* _ACTIVITY_
Find the lines of the records in which the word "Given" appears and report how many there are, as a number alone.

>>>

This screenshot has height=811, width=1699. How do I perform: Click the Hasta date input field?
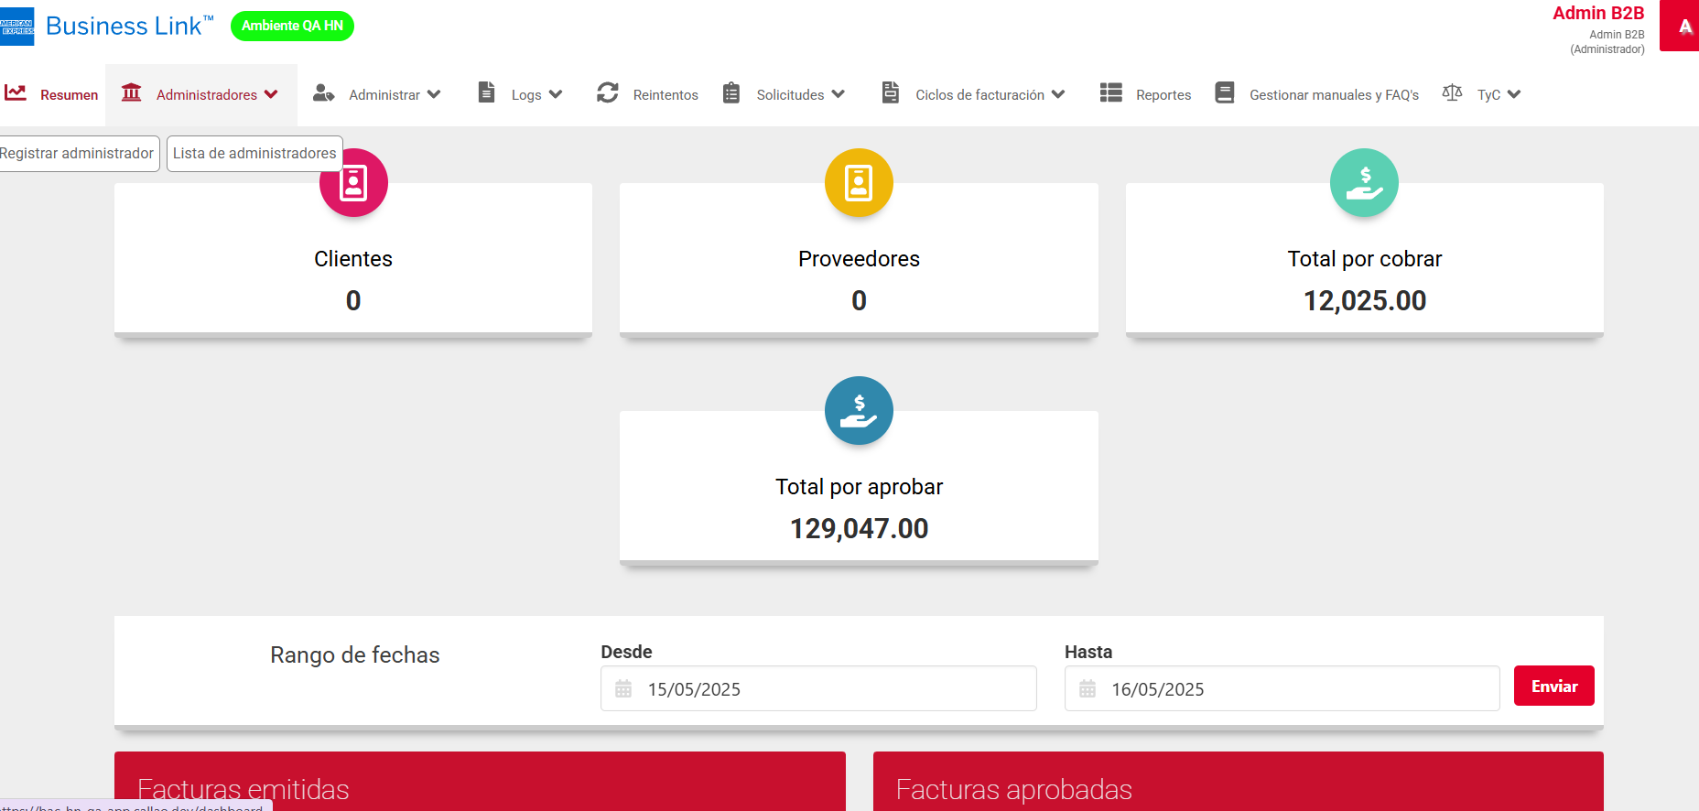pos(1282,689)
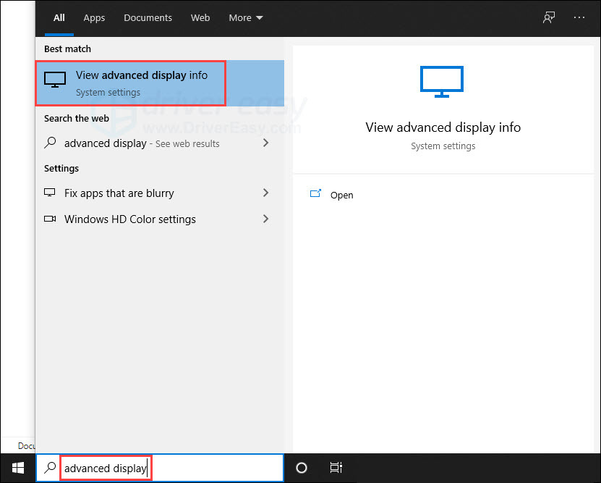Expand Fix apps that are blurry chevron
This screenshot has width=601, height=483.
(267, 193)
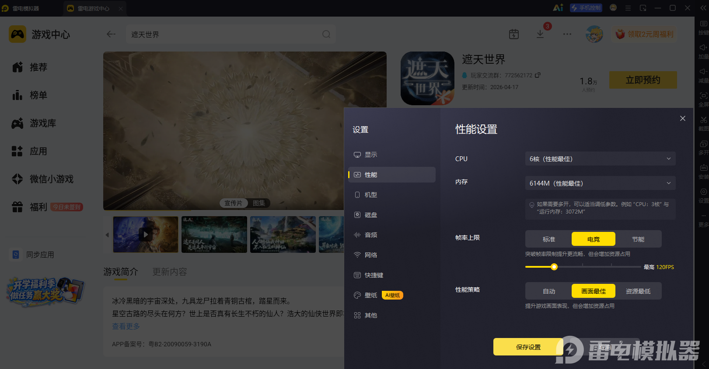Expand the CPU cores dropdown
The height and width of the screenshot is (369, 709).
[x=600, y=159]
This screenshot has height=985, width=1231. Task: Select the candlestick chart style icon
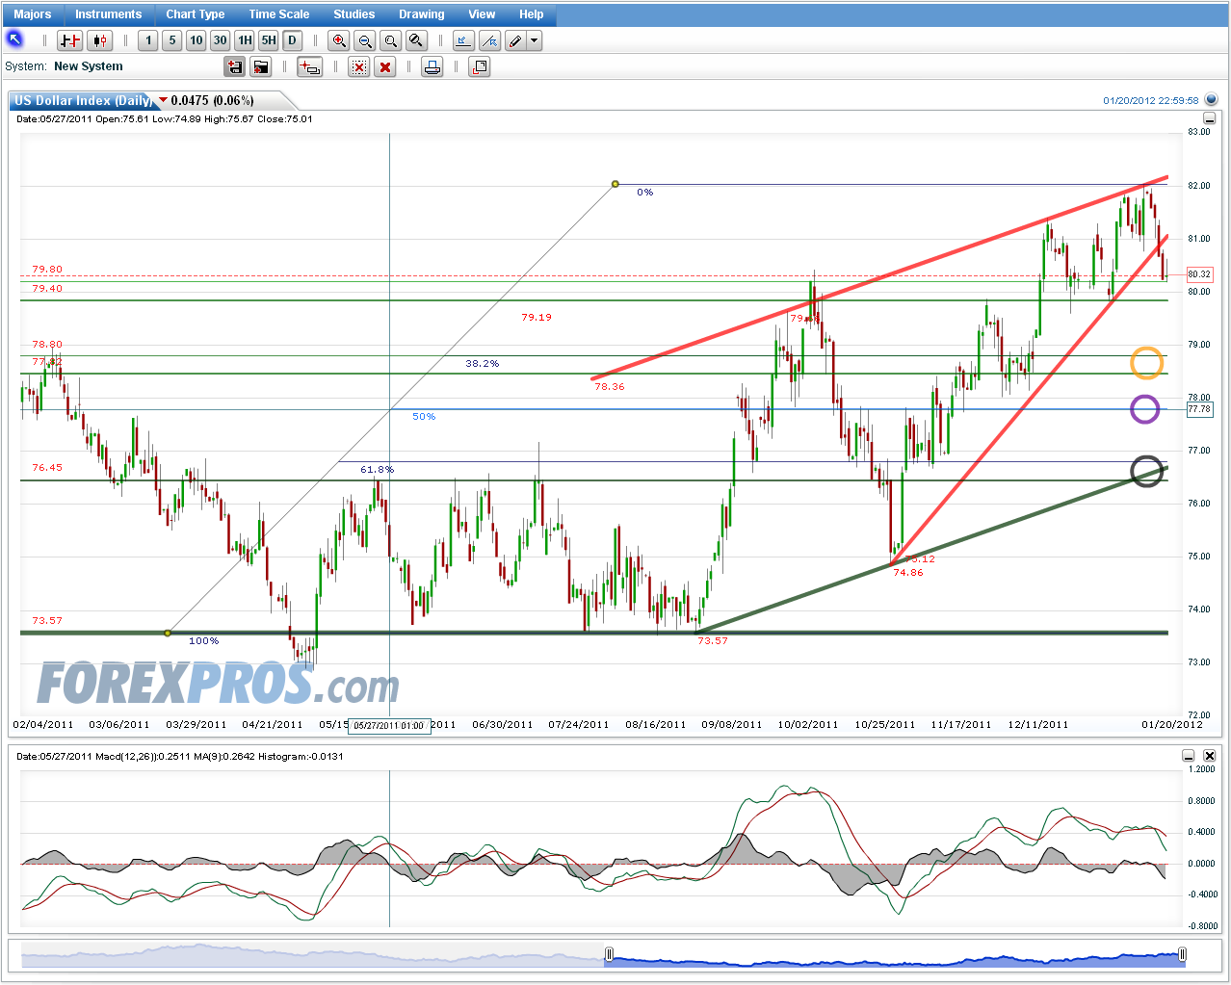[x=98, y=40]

<<<
>>>

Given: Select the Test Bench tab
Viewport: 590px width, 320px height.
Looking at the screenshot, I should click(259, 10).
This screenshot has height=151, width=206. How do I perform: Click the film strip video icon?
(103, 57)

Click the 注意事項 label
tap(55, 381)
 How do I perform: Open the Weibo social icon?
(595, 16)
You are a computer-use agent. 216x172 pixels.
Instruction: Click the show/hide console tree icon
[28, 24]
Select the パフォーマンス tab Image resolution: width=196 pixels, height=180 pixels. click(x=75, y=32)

<<<
>>>

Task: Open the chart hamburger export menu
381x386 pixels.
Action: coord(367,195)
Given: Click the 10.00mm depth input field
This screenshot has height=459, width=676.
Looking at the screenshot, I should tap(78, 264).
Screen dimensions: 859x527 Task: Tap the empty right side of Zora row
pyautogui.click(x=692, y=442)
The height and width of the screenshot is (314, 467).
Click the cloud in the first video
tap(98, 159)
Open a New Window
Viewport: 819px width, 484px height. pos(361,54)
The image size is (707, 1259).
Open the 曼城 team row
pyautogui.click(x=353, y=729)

<<<

* _FINISHED TASK_
2